En medio del debate en Argentina por el etiquetado frontal de los alimentos, al que se oponen mega productoras alimenticias locales como Arcor (Pagani), Ledesma (Blaquier) Aceitera General Deheza (Urquía) y Molinos Río de la Plata (Pérez Companc), y que el gobierno quiere convertir rápidamente en ley, Nestlé hizo una confesión que dejó pasmado al mundo de los fabricantes de alimentos, a los consumidores, y puede volcar definitivamente el fiel de la balanza en la discusión en nuestro país.
Nestlé confesó que muchos de sus productos "no son saludables" y complica a alimenticias argentinas
En un comunicado interno publicado este lunes por el diario Financial Times, la compañía suiza admitió que sus productos no cumplen con los criterios necesarios para ser saludables y que algunas de las categorías de bebidas y alimentos que produce "nunca serán saludables por mucho que se renueven".
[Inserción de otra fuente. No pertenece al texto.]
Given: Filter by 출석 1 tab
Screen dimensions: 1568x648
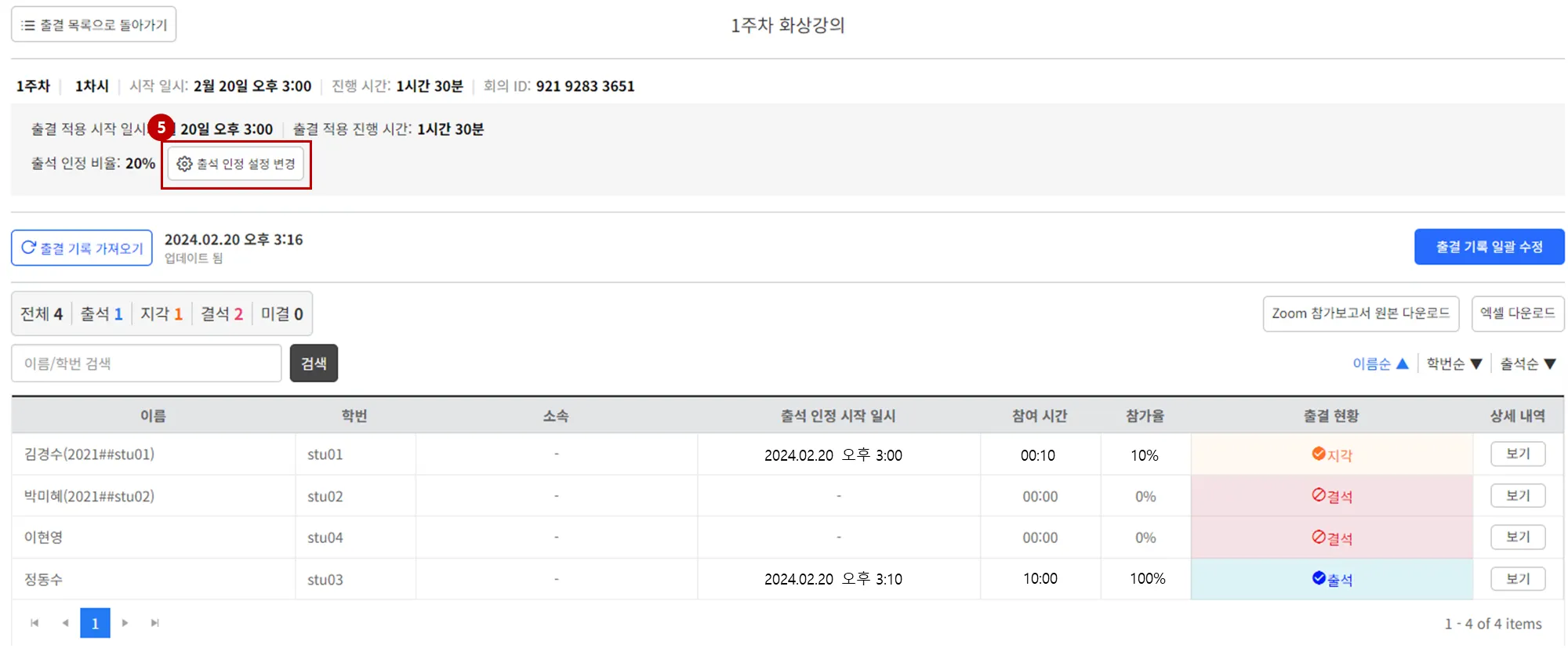Looking at the screenshot, I should (102, 314).
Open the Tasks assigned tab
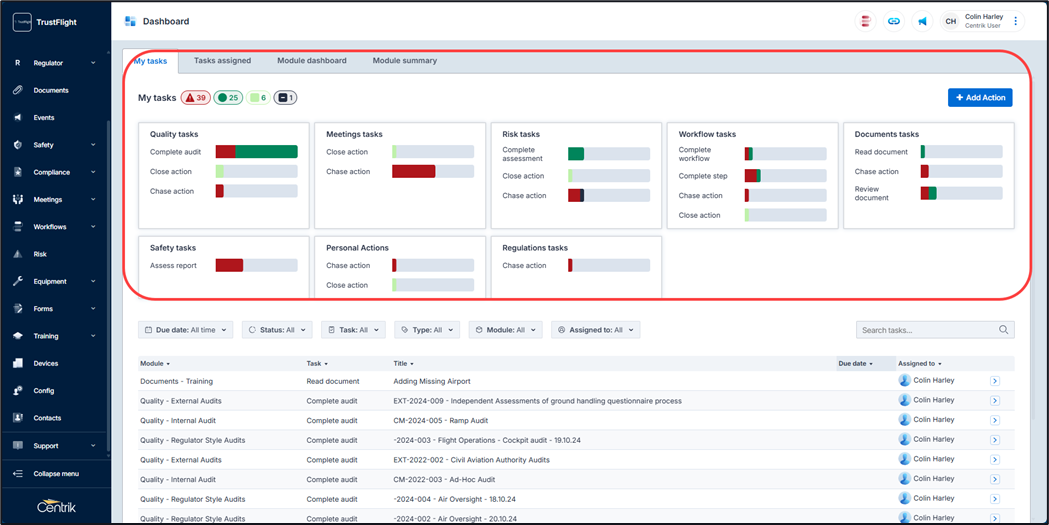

Un análisis oficial realizado en Australia corroboró que el 63% de los alimentos producidos por Nestlé evaluados (no se incluyeron los de nutrición infantil, comida para animales, café y nutrición médica) no alcanzan el nivel saludable, como tampoco lo hacen el 96% de las bebidas -sin contar el café- y el 99% de los productos de confitería y helados. Mientras, el 82% de las aguas y el 60% de los lácteos llegan a dicho nivel.
"Hemos hecho mejoras importantes en nuestros productos, pero nuestra cartera todavía tiene carencias respecto a las definiciones de salud en un panorama donde la presión regulatoria y las demandas de los consumidores no dejan de crecer", explica el documento, según Financial Times.